The Islamic State at its height controlled at most 150,000 square kilometers compared to more than four times that size under the Taliban’s sway. The ratio is even greater in terms of the number of people that came under their control: The Islamic State controlled at its height a population of six million people compared to the 30 million and more Afghanis who will chafe under Taliban rule.
It is also arguable that the Taliban’s defeat of the “West” is incomparably greater than that of ISIS during its rise, at least as it is playing out in recent days. From President Biden to British Foreign Secretary Raab, to German Chancellor Merkel and others – all have conceded defeat by announcing their resolve not to return to Afghanistan under any circumstances. By contrast, the response to ISIS, albeit not immediately, was the formation of a broad-based coalition that amassed considerable air power and ground forces to cripple the organization.
So why the lack of enthusiasm even amongst Sunni Islamist organizations such as Hamas?
Most of the answer can be found in the visual material provided by the major media sites, notably Aljazeera, depicting the total lack of enthusiasm to the Taliban takeover of Kabul by the “man in the street” in the capital city itself – with an emphasis on the man in the almost total absence of women in the streets during these unsettling, fearful times. Much as the Hamas leadership is happy to see the like-minded Taliban triumphant, it finds it difficult to “sell” what looks more of a warlords’ takeover than the triumph of an Islamic revolutionary movement.

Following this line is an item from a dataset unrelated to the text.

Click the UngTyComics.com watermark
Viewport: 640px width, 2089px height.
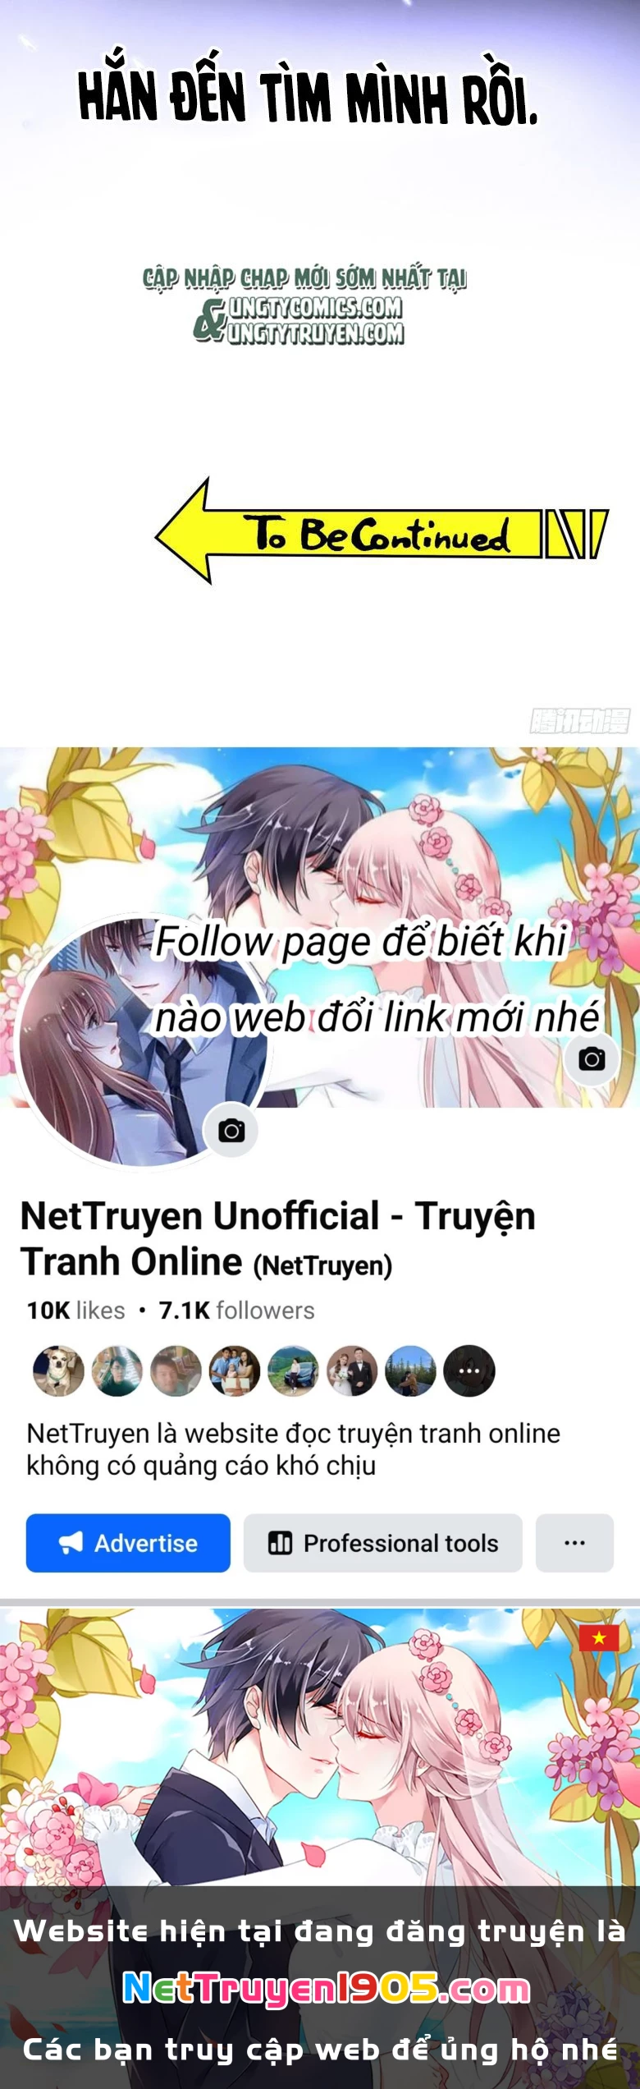click(x=315, y=308)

While the western media focuses on two aspects of this lack of enthusiasm – the fear of Taliban retribution against former incumbents and the fear that women’s rights will be curtailed if not abolished – these effect a relatively small percentage of the population.

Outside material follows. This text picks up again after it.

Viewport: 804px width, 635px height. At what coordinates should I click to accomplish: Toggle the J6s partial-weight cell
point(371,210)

For most of the six million residents of greater Kabul, the Taliban takeover – marked by a mass exodus of Western diplomats, army personnel, and foreign non-governmental agencies and their personnel, coupled with the flight of most well-to-do Afghanis – will mean an immediate descent into poverty, not only amongst the many shop and service providers to such a clientele and the thousands who worked directly with them, but amongst the far wider circles of Afghanis who serviced those who serviced the foreigners.
Ironically, those who realize this lack of enthusiasm most are the Taliban leaders themselves. One of this leadership’s first moves was to provide assurances that the diplomatic and business community that backed the deposed regime will not be harmed.
No doubt, the Taliban government will find alternative sources of income. Extorting the Chinese will be one such channel as Kabul will demand payoffs from Beijing in return to putting a brake on the promotion of Islamist terrorism in northwestern China. Similar deals will probably be ironed out with neighboring gold- and gas-rich Uzbekistan and gas-rich Turkmenistan.
Alas, these payoffs will most likely go exclusively to the new/old political class rather than to their suffering subjects.
It might be little comfort to the “infidel” or “imperialist” West, but at least their largesse improved the lives of Afghanis for twenty years. Hopefully, the faint memory of such prosperity might serve in the more distant future as the harbinger of change towards a democratic Afghanistan that lives at peace with itself, its neighbors, and the world at large.